- Records provided:

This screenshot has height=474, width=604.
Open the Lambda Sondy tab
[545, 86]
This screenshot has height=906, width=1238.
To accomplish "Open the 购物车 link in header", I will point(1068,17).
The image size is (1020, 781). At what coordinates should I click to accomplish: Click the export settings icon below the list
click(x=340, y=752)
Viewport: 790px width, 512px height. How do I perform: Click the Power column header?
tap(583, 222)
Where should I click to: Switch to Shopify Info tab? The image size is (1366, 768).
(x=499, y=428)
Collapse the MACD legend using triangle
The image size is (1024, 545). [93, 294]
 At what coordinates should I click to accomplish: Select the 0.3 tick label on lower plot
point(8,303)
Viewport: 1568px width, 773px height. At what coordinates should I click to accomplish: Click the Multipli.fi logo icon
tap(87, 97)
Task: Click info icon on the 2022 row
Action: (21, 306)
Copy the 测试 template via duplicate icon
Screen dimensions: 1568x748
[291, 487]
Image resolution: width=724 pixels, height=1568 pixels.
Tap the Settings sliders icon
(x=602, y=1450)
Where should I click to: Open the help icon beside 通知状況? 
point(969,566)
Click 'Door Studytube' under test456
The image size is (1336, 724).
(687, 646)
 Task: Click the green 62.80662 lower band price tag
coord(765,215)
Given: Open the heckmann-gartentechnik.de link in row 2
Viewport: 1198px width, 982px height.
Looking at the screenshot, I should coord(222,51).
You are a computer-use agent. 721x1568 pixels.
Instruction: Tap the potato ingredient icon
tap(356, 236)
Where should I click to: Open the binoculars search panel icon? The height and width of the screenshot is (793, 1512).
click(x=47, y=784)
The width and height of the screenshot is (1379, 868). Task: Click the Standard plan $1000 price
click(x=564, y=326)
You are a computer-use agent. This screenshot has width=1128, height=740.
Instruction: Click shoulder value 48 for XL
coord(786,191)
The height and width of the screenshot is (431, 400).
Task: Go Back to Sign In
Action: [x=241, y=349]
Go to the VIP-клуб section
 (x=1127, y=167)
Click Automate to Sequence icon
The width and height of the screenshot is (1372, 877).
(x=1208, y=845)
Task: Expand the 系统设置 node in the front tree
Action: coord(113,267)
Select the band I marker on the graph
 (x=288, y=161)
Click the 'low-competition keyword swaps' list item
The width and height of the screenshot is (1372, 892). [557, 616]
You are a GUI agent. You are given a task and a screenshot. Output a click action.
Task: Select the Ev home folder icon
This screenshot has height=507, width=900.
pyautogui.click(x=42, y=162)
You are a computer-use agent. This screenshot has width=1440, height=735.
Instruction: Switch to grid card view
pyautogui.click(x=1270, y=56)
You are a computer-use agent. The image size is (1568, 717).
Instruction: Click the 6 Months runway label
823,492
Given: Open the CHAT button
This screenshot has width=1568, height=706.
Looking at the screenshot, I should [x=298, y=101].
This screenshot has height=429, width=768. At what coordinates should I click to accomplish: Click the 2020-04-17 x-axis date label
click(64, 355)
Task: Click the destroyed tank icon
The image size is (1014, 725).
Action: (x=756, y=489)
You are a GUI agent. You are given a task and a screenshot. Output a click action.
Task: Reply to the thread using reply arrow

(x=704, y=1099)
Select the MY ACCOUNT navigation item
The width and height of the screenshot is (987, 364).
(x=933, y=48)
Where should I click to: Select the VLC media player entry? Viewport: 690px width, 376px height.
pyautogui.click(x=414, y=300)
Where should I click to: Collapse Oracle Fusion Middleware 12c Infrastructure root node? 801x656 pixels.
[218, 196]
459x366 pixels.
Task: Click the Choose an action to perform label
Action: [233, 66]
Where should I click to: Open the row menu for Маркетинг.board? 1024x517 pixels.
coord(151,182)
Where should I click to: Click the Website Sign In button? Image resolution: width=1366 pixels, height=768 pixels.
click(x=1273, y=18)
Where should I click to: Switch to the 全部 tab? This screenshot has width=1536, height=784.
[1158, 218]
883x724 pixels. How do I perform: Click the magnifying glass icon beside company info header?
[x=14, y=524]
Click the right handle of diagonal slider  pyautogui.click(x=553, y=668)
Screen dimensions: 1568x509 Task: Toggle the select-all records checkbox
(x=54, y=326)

- Problem description:
Return a copy of each line in the entries that contains "computer".

- Solution below:
You are a computer-use agent. 721x1568 pixels.
You are a computer-use agent. This screenshot has width=1128, height=740.
You are a computer-use agent. This screenshot has width=1440, height=735.
You are a computer-use agent. The image size is (1568, 717).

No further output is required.